This project is a snakemake workflow for processing .fastq.gz files and downstream analyses. The variant calling is primarily based on the GATK best practices for germline short variant discovery. Later analyses include pairwise relationship estimation and admixture.

NOTE This project is not meant for general use. Workflow rules are created as I need them for my particular research and rules are not always in a usable state. Feel free to create your own fork of this project for your own research needs, but don't expect everything to work out of the box.

Dependencies

conda is a package manager that can install many of the tools for this program. Once installed, use the below conda commands to obtain the required packages:

conda install mamba
mamba install -c bioconda snakemake
mamba install -c conda-forge biopython
mamba install -c anaconda pandas

Some will still have to be installed manually outside of conda. Depending on which part of the workflow is being used, the following may need to be installed as well and must be accessible through $PATH. The main one being gatk.

Other necessary libraries have packages and versions stored in workflow/envs. These will be installed automatically in their own conda environment when running this snakemake pipeline.

Configuration

Configuration settings are set with a .py file inside the directory config. By default, the file template.py is active. This can be copied and renamed to create multiple config files for convenient testing with different datasets. The name of the desired config file for a particular run, however, should be set in workflow/Snakefile on the line that says from template import __dict__ as config. For example, say we create a new config rhesus.py. This file would then be imported by changing template in that line to rhesus.

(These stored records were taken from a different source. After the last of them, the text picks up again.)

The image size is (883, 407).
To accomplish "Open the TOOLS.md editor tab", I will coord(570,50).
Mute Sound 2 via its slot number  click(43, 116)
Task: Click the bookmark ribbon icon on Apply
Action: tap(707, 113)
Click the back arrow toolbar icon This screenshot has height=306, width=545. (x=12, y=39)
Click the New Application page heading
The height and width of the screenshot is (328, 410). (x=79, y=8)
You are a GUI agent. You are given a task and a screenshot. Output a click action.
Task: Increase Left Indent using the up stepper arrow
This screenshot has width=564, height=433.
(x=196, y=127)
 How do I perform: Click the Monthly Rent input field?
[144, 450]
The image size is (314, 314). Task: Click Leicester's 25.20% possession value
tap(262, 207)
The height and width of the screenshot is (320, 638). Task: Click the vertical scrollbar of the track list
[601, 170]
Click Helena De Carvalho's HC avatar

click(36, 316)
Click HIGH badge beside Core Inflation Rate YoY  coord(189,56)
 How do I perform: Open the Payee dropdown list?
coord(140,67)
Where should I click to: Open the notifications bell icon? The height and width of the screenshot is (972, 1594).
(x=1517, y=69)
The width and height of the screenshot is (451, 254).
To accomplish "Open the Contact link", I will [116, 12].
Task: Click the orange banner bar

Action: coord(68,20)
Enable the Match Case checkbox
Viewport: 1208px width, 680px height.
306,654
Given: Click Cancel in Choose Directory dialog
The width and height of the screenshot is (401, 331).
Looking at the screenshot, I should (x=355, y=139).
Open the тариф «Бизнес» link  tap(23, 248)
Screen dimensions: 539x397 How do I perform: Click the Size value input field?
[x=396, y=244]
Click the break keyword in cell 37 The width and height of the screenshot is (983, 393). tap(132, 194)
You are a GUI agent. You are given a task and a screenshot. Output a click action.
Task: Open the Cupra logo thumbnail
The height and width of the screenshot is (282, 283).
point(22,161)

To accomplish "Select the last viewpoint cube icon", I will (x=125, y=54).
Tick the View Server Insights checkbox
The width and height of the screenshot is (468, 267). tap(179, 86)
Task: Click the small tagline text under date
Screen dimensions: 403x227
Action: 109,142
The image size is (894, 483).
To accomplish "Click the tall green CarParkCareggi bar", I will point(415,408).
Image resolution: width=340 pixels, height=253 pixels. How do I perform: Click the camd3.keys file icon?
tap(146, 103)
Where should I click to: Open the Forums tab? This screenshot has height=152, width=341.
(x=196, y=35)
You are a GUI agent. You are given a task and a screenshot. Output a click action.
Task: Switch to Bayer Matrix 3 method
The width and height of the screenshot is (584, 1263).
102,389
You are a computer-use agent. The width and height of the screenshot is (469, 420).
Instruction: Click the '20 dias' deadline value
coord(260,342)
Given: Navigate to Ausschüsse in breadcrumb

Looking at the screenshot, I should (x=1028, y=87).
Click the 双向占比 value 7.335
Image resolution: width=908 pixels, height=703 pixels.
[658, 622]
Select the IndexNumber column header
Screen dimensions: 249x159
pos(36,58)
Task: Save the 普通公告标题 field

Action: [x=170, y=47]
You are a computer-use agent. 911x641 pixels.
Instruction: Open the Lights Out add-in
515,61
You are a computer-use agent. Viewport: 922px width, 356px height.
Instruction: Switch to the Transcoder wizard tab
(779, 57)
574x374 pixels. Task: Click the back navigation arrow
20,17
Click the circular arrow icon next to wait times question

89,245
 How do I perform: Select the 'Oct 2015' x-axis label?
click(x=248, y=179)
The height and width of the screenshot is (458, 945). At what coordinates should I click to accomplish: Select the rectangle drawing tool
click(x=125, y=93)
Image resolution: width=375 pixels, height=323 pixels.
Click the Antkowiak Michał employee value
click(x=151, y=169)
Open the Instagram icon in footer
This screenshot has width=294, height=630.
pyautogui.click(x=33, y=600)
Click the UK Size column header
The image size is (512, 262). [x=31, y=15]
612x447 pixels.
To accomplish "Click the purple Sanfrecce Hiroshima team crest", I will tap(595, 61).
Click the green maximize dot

Initial required files to add to config file for first steps of variant calling are the following.

  • Species reference genome
  • Raw FASTQ files (ending with R1.fastq.gz and R2.fastq.gz)

Other subsequent steps require their own additional user-created files as well, which can all be specified in the config file.

Also, be sure to set the value for path for where the resources/ and results/ directory should go.

Setting Target Files

In addition to setting input files and variables inside the config files, target outputs (the files that we want to generate) must also be listed. These are listed inside the variable target_files. When we run, Snakemake will create the files (as well as any intermediates) based on what is listed there.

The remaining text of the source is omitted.